### Working data
BEGIN

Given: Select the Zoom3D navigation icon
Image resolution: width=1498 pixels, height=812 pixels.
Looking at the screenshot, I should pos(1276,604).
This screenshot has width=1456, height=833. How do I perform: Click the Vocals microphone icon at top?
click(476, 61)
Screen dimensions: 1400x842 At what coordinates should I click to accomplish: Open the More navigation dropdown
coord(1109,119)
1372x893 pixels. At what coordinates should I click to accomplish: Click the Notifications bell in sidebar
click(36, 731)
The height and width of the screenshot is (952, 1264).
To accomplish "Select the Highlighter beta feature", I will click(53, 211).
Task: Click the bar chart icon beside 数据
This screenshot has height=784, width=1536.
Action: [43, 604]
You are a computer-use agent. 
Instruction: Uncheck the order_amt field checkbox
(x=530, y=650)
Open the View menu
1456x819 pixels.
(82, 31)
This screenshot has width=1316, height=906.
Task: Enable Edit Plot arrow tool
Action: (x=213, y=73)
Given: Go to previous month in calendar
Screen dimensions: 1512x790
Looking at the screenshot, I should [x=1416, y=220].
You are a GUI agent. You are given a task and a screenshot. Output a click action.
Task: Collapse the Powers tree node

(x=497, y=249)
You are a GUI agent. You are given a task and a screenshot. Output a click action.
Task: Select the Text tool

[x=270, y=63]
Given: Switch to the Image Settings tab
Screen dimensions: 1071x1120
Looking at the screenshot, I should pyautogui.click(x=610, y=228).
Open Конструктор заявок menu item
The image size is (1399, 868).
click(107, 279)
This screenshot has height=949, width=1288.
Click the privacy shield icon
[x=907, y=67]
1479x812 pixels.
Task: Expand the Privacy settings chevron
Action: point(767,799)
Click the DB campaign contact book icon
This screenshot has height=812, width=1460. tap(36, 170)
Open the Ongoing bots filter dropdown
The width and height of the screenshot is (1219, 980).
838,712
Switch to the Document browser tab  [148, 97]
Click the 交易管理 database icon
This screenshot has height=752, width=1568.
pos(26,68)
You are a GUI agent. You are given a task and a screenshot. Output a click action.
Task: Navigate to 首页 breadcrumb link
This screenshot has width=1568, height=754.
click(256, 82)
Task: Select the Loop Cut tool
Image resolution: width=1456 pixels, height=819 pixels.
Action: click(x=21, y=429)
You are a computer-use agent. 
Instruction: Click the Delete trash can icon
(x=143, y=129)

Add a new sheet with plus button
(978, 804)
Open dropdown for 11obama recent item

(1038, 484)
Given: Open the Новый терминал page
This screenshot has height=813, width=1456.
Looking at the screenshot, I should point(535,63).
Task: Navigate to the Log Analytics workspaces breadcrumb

END

### Problem requirements
Put down each entry again, unchanged and complete.

### Your solution
Given: Select the Zoom3D navigation icon
Image resolution: width=1498 pixels, height=812 pixels.
Looking at the screenshot, I should pos(1276,604).
This screenshot has width=1456, height=833. How do I perform: Click the Vocals microphone icon at top?
click(476, 61)
Screen dimensions: 1400x842 At what coordinates should I click to accomplish: Open the More navigation dropdown
coord(1109,119)
1372x893 pixels. At what coordinates should I click to accomplish: Click the Notifications bell in sidebar
click(36, 731)
The height and width of the screenshot is (952, 1264).
To accomplish "Select the Highlighter beta feature", I will click(53, 211).
Task: Click the bar chart icon beside 数据
This screenshot has height=784, width=1536.
Action: [43, 604]
You are a computer-use agent. 
Instruction: Uncheck the order_amt field checkbox
(x=530, y=650)
Open the View menu
1456x819 pixels.
(82, 31)
This screenshot has width=1316, height=906.
Task: Enable Edit Plot arrow tool
Action: (x=213, y=73)
Given: Go to previous month in calendar
Screen dimensions: 1512x790
Looking at the screenshot, I should [x=1416, y=220].
You are a GUI agent. You are given a task and a screenshot. Output a click action.
Task: Collapse the Powers tree node

(x=497, y=249)
You are a GUI agent. You are given a task and a screenshot. Output a click action.
Task: Select the Text tool

[x=270, y=63]
Given: Switch to the Image Settings tab
Screen dimensions: 1071x1120
Looking at the screenshot, I should pyautogui.click(x=610, y=228).
Open Конструктор заявок menu item
The image size is (1399, 868).
click(107, 279)
This screenshot has height=949, width=1288.
Click the privacy shield icon
[x=907, y=67]
1479x812 pixels.
Task: Expand the Privacy settings chevron
Action: point(767,799)
Click the DB campaign contact book icon
This screenshot has height=812, width=1460. tap(36, 170)
Open the Ongoing bots filter dropdown
The width and height of the screenshot is (1219, 980).
838,712
Switch to the Document browser tab  [148, 97]
Click the 交易管理 database icon
This screenshot has height=752, width=1568.
pos(26,68)
You are a GUI agent. You are given a task and a screenshot. Output a click action.
Task: Navigate to 首页 breadcrumb link
This screenshot has width=1568, height=754.
click(256, 82)
Task: Select the Loop Cut tool
Image resolution: width=1456 pixels, height=819 pixels.
Action: click(x=21, y=429)
You are a computer-use agent. 
Instruction: Click the Delete trash can icon
(x=143, y=129)

Add a new sheet with plus button
(978, 804)
Open dropdown for 11obama recent item

(1038, 484)
Given: Open the Новый терминал page
This screenshot has height=813, width=1456.
Looking at the screenshot, I should point(535,63).
Task: Navigate to the Log Analytics workspaces breadcrumb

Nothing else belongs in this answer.